I was really excited about the prospect of a second meeting between Batman and the Teenage Mutant Ninja Turtles. While the debut issue of the miniseries was passably entertaining, there were enough storytelling problems to dampen my enthusiasm. Gone was the almost delirious joy of seeing two of my favorite childhood properties teaming up with each other and in its place was… boredom. That just should not be in a series where a dude dressed as Dracula does karate with talking turtles, but sadly it was.
Thankfully, the sophomore issue proves that proves it’s too early to call this a sophomore slump, as it improves on pretty much every aspect of the first issue.
A lot of that comes down to pacing, which is much better this go around. Now that the setup is out of the way the actual plot can go into effect, and what a plot it is. It’s so much better to actually see Bane taking over crime in New York City than just waiting for him to do it. Anticipation may have helped get through the rougher patches in the first installment, and seeing the promised threat has brought me back on board.
There’s a sense of present danger here that wasn’t even evident in the previous crossover. Not to slight Shredder and Ra’s (the latter of whom was barely realized anyway), but Bane is one of those unique villains who’s as much a mental threat as he is a physical one. Written correctly, he can be as cunning an opponent as he is an avatar of brute strength. Batman’s greatest assets are his mind and his body, and Bane can challenge both.
Despite the gravity of the situation, though, this issue is just plain fun. There are times when the writing is a little too telly and clunky, but it’s a much smoother, more enjoyable ride this time around. Robin and Donatello engage in an exhilarating chase sequence with Mr. Freeze, taking the best part of the previous issue and ramping it up to 11. Whereas before it was the Turtles flying hoverboards through the sewers of New York City (which is pretty amazing in itself), this scene sees Donnie and Damian gliding through the snow. It’s rather beautiful in its own way, with lots of white and soft blues to contrast the reds, blacks, and greens of our heroes. It’s just another example of Williams’ unique and stunning visual style working well with these properties.
Also: Mr. Freeze is driving an ice tank. Sometimes it’s the simple things, friends.
Besides being paced better, Tynion also introduces more characters from the respective worlds. Batgirl and Lucius Fox make an appearance as Donatello tries to make his way back home, and Bebop and Rocksteady play a surprisingly large role.
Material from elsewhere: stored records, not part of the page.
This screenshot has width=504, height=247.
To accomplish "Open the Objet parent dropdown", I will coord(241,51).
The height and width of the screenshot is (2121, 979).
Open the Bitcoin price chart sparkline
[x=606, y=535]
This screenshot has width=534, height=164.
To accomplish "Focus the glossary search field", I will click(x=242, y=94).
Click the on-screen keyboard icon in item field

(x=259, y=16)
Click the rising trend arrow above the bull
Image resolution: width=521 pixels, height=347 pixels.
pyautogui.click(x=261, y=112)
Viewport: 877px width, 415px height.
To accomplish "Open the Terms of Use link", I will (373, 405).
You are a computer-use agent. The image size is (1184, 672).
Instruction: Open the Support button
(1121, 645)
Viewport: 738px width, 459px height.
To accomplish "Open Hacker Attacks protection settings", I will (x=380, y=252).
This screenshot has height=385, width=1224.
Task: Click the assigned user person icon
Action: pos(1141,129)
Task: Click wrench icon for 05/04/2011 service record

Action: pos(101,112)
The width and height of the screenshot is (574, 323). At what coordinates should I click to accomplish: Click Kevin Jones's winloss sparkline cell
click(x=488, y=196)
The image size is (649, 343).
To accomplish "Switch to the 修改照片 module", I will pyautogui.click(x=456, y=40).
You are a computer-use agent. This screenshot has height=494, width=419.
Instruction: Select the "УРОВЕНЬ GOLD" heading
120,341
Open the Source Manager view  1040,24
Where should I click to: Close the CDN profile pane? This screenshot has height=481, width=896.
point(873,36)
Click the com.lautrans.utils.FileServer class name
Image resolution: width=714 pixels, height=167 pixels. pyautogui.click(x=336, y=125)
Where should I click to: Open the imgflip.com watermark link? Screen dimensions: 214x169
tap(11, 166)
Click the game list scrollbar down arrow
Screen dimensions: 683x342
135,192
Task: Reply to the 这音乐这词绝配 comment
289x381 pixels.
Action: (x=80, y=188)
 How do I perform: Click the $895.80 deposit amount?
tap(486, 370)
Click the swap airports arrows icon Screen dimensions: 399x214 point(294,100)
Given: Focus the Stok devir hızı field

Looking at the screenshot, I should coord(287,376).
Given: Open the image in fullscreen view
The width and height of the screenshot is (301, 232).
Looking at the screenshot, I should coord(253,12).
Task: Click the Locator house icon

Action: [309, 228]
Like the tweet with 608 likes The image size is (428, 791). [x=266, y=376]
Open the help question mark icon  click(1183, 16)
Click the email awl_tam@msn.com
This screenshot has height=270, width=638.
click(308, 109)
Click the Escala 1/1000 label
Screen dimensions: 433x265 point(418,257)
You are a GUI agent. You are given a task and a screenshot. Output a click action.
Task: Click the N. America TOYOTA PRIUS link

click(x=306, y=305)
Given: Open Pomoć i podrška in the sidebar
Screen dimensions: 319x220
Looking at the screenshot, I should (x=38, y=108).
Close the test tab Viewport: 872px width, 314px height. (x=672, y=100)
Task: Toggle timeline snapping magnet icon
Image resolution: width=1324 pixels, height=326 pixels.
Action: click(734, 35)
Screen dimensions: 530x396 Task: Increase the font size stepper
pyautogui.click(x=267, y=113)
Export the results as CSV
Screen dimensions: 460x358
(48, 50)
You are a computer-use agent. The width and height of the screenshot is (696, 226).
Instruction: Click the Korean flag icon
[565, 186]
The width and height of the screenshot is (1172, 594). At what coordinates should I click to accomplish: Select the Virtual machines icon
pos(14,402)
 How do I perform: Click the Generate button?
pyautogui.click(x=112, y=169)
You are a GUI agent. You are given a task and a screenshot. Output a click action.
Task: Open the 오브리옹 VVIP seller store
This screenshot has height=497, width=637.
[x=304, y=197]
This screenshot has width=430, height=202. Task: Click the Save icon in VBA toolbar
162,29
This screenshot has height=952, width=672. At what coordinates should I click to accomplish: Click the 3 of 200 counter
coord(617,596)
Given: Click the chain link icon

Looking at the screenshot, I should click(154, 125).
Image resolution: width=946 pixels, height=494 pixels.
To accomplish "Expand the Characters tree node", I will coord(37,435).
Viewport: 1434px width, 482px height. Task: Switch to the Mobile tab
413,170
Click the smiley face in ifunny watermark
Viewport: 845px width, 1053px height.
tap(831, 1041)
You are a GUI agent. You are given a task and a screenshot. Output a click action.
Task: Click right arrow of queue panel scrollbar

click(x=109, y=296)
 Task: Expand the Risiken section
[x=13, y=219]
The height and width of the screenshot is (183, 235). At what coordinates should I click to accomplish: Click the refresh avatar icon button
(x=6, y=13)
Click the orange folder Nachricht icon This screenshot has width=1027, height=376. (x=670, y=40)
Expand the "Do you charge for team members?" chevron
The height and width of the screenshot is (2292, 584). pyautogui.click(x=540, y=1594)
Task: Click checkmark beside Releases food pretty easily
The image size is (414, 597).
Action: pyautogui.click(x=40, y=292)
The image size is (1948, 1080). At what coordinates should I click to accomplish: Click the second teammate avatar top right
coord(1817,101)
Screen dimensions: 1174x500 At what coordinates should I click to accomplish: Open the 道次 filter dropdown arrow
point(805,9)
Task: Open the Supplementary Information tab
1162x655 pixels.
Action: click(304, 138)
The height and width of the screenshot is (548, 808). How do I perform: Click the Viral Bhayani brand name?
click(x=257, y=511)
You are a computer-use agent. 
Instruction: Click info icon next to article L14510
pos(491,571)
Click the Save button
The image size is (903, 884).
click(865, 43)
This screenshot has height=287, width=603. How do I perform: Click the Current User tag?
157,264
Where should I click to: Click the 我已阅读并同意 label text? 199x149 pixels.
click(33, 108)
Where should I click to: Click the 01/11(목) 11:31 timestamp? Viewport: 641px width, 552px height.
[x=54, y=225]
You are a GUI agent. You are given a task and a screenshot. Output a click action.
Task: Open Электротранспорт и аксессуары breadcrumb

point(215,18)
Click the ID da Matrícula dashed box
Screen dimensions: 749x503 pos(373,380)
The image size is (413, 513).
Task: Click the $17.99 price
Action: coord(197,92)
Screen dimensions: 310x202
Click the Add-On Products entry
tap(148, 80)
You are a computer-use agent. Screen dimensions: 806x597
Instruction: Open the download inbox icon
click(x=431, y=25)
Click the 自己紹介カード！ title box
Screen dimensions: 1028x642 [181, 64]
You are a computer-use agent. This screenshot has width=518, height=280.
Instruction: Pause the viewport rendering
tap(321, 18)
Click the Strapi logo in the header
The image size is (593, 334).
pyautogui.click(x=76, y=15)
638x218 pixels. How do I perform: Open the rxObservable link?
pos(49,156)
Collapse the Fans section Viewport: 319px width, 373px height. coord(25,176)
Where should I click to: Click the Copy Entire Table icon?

It’s the latter two that brought me the most joy, as they’re perfect characters to serve as a P.O.V. for the audience in the face of the threat of Bane. Providing some much needed comic relief, the mutated warthog and rhino strut and grandstand in their first appearance before quickly cowering at the feet of the new crime boss. It’s a scene that’s balanced really well, both in playing for laughs and making Bane and his new Foot Clan army feel like a credible threat.
It’s a good thing that the humor lands there, too, because a few other lines… well…
They can’t all be winners.
I can’t stress enough how compelling Bane’s takeover is. Granted, it’s just starting and most of the action takes place off panel, but it all culminates in this:
The Foot Clan look like lucha libre. Amazing.
Looking back on it, there isn’t a lot of forward movement in the story here. Really, there are about as many big story beats as the first issue, but thanks to much better pacing and dialogue it’s far more enjoyable. It’s still not perfect and has a few narrative hiccups, but as a sheer entertainment you can do worse that Batman/Teenage Mutant Ninja Turtles II #2. It’s fun, so now that things are finally starting to move let’s see if it can become great.
- You like Batman.
- You like the Ninja Turtles.
- You were willing to give the title a chance even after a lackluster first chapter.
Overall: Tynion has found much more stable ground with his second issue. There’s still some shaky dialogue here and there, but the spirit of the first crossover is much more evident here. Bane’s influence in New York provides for some compelling drama, most of the jokes land the way they should, and bringing in different characters from both properties opens up new storytelling opportunities. I mean, if the idea of seeing Bebop and Rocksteady groveling at the feet of Bane as he’s surrounded by Foot Clan members whose masks bear a resemblance to his own doesn’t excite you, I don’t know what else will.